# PROBLEM TO SOLVE:
Of the material below, the lines to be retyped are those from the line containing "Gürtel (97, 2033)" through the line containing "アンジュ (802, 914)", inclusive; reproduce them exactly.

# INPUT:
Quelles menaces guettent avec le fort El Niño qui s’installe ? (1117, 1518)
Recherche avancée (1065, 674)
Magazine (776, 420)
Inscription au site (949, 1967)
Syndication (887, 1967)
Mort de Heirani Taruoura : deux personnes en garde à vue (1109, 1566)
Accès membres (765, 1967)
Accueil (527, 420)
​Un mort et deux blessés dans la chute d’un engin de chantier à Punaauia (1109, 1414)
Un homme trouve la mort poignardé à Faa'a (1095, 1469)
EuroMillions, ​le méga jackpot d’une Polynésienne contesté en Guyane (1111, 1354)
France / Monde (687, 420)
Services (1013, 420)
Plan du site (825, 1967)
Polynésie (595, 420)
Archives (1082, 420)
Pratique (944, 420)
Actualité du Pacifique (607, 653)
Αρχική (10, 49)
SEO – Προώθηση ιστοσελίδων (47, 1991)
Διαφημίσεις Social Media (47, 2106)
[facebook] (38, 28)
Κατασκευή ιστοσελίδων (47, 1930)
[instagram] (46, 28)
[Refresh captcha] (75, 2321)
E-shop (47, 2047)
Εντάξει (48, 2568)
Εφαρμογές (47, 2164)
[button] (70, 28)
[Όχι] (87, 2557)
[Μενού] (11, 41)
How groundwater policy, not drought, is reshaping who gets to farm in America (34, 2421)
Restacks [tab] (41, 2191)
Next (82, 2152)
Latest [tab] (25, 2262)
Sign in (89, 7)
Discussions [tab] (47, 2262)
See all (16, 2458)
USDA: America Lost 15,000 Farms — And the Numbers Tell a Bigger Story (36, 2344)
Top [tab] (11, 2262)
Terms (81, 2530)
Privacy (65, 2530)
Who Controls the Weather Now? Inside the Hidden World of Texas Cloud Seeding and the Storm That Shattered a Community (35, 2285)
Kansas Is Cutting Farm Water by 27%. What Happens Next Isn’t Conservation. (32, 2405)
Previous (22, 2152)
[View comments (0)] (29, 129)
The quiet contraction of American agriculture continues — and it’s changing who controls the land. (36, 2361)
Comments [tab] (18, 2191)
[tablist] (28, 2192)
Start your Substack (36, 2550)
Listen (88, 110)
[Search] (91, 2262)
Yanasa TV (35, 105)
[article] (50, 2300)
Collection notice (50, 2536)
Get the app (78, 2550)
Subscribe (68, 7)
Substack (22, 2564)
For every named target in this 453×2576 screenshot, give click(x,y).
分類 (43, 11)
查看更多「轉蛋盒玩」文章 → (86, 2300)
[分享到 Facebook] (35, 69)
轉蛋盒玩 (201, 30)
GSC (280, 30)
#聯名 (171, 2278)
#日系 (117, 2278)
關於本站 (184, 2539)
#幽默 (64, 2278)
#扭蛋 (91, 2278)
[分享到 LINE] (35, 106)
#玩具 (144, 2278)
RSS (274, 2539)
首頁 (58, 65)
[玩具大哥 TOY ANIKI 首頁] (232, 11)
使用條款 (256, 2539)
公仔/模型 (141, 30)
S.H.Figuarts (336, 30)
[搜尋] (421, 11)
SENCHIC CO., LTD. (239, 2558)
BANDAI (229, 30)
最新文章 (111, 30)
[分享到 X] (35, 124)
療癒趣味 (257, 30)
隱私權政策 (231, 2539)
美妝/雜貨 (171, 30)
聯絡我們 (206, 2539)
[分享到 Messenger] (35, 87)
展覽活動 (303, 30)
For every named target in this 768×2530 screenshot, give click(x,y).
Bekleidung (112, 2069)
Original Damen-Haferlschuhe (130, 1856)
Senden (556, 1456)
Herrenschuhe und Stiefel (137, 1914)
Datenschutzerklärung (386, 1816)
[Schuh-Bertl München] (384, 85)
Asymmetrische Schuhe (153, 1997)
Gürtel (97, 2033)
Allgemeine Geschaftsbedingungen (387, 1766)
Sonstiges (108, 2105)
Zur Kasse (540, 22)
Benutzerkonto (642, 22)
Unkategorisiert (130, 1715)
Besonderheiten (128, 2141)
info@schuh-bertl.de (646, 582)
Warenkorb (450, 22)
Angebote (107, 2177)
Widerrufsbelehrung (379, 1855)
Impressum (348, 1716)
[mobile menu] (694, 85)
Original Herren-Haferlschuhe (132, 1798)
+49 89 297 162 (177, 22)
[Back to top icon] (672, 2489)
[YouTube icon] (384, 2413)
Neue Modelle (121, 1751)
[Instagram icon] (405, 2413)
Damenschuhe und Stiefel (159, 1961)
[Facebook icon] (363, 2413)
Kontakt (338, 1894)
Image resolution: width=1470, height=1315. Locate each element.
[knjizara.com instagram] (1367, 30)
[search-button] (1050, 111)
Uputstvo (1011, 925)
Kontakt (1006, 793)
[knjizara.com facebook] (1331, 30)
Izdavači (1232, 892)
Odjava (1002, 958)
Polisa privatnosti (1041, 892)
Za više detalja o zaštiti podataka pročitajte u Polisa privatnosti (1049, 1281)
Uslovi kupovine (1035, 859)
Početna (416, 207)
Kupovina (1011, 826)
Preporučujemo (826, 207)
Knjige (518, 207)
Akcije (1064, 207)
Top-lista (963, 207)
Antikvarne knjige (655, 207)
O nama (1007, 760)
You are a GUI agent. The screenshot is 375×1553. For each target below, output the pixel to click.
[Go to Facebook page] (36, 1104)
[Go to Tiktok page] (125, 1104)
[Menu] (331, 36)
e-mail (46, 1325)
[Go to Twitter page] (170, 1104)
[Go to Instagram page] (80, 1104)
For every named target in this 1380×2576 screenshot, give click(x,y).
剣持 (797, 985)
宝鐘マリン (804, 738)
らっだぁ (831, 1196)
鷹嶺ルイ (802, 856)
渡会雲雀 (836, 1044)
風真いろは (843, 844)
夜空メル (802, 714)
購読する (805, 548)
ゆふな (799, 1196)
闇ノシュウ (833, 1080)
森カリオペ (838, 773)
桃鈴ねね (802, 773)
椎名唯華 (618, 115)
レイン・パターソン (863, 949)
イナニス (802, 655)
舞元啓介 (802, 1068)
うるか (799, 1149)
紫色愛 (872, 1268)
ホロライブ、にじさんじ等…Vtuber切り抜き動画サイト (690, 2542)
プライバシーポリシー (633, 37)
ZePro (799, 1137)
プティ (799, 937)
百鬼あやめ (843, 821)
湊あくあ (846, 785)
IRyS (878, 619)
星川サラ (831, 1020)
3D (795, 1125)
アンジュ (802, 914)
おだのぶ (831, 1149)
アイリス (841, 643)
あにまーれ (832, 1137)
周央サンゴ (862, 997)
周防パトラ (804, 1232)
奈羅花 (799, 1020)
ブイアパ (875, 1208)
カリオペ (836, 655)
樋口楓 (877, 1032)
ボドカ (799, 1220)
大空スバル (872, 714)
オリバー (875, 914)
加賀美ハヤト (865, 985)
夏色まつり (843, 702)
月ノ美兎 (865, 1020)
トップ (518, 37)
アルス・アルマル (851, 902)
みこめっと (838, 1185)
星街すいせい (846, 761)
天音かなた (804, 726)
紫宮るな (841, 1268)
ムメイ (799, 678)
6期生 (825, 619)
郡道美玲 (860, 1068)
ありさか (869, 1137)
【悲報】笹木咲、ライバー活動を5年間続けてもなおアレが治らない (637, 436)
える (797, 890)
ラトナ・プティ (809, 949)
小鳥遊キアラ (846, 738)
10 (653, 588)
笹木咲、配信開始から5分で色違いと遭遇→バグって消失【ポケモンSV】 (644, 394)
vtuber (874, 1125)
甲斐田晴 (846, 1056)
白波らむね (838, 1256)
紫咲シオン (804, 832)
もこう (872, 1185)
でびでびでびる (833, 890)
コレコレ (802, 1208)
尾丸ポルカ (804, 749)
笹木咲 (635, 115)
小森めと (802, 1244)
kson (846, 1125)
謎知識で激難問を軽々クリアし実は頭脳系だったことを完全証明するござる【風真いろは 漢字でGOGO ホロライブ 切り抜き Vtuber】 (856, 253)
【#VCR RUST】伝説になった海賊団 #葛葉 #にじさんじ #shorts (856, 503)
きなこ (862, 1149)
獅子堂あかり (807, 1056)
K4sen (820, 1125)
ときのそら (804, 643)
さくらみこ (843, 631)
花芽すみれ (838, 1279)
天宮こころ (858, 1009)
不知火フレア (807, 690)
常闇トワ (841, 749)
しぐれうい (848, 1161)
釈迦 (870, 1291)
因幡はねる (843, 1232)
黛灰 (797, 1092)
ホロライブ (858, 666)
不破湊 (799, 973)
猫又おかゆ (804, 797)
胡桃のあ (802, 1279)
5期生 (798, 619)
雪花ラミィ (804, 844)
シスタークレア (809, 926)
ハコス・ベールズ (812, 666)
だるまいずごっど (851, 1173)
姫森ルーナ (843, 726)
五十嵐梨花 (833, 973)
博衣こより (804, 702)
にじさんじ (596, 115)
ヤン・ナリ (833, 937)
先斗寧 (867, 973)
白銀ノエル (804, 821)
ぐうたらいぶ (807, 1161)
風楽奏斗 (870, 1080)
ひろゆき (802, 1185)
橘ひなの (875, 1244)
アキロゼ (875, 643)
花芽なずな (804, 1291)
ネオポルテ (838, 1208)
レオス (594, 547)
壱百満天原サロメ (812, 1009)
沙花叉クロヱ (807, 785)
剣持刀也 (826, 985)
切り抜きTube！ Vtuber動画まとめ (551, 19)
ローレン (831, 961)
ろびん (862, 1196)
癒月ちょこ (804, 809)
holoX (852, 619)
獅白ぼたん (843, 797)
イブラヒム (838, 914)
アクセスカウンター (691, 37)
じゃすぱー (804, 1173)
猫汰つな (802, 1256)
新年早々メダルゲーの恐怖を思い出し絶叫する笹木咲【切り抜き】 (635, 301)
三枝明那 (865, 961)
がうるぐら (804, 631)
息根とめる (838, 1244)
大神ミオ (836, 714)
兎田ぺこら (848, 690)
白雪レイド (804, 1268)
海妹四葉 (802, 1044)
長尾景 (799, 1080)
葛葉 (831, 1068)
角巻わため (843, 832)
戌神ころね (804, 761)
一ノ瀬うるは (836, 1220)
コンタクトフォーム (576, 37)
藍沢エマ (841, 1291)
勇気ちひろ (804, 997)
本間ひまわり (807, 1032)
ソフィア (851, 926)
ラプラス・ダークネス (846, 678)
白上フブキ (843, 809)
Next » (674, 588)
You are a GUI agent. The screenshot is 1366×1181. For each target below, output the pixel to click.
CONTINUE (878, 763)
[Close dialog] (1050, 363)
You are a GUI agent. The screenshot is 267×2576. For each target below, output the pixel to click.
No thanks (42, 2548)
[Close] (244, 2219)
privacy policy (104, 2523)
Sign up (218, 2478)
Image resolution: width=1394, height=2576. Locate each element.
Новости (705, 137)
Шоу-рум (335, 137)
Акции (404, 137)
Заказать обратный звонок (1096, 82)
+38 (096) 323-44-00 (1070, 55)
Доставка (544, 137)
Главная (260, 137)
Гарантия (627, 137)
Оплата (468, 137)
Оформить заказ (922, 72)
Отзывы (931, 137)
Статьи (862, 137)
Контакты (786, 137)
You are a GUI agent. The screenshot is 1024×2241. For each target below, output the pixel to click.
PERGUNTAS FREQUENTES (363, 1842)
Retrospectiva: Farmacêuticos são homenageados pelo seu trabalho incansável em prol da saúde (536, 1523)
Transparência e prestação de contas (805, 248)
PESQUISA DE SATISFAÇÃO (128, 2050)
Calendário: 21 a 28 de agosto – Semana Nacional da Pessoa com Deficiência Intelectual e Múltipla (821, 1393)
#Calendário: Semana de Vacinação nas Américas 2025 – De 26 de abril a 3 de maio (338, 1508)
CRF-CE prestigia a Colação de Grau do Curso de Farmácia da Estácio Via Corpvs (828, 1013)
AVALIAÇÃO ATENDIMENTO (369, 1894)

# ANSWER:
Gürtel (97, 2033)
Allgemeine Geschaftsbedingungen (387, 1766)
Sonstiges (108, 2105)
Zur Kasse (540, 22)
Benutzerkonto (642, 22)
Unkategorisiert (130, 1715)
Besonderheiten (128, 2141)
info@schuh-bertl.de (646, 582)
Warenkorb (450, 22)
Angebote (107, 2177)
Widerrufsbelehrung (379, 1855)
Impressum (348, 1716)
[mobile menu] (694, 85)
Original Herren-Haferlschuhe (132, 1798)
+49 89 297 162 (177, 22)
[Back to top icon] (672, 2489)
[YouTube icon] (384, 2413)
Neue Modelle (121, 1751)
[Instagram icon] (405, 2413)
Damenschuhe und Stiefel (159, 1961)
[Facebook icon] (363, 2413)
Kontakt (338, 1894)
Image resolution: width=1470, height=1315. Locate each element.
[knjizara.com instagram] (1367, 30)
[search-button] (1050, 111)
Uputstvo (1011, 925)
Kontakt (1006, 793)
[knjizara.com facebook] (1331, 30)
Izdavači (1232, 892)
Odjava (1002, 958)
Polisa privatnosti (1041, 892)
Za više detalja o zaštiti podataka pročitajte u Polisa privatnosti (1049, 1281)
Uslovi kupovine (1035, 859)
Početna (416, 207)
Kupovina (1011, 826)
Preporučujemo (826, 207)
Knjige (518, 207)
Akcije (1064, 207)
Top-lista (963, 207)
Antikvarne knjige (655, 207)
O nama (1007, 760)
You are a GUI agent. The screenshot is 375×1553. For each target below, output the pixel to click.
[Go to Facebook page] (36, 1104)
[Go to Tiktok page] (125, 1104)
[Menu] (331, 36)
e-mail (46, 1325)
[Go to Twitter page] (170, 1104)
[Go to Instagram page] (80, 1104)
For every named target in this 1380×2576 screenshot, give click(x,y).
剣持 (797, 985)
宝鐘マリン (804, 738)
らっだぁ (831, 1196)
鷹嶺ルイ (802, 856)
渡会雲雀 (836, 1044)
風真いろは (843, 844)
夜空メル (802, 714)
購読する (805, 548)
ゆふな (799, 1196)
闇ノシュウ (833, 1080)
森カリオペ (838, 773)
桃鈴ねね (802, 773)
椎名唯華 (618, 115)
レイン・パターソン (863, 949)
イナニス (802, 655)
舞元啓介 (802, 1068)
うるか (799, 1149)
紫色愛 (872, 1268)
ホロライブ、にじさんじ等…Vtuber切り抜き動画サイト (690, 2542)
プライバシーポリシー (633, 37)
ZePro (799, 1137)
プティ (799, 937)
百鬼あやめ (843, 821)
湊あくあ (846, 785)
IRyS (878, 619)
星川サラ (831, 1020)
3D (795, 1125)
アンジュ (802, 914)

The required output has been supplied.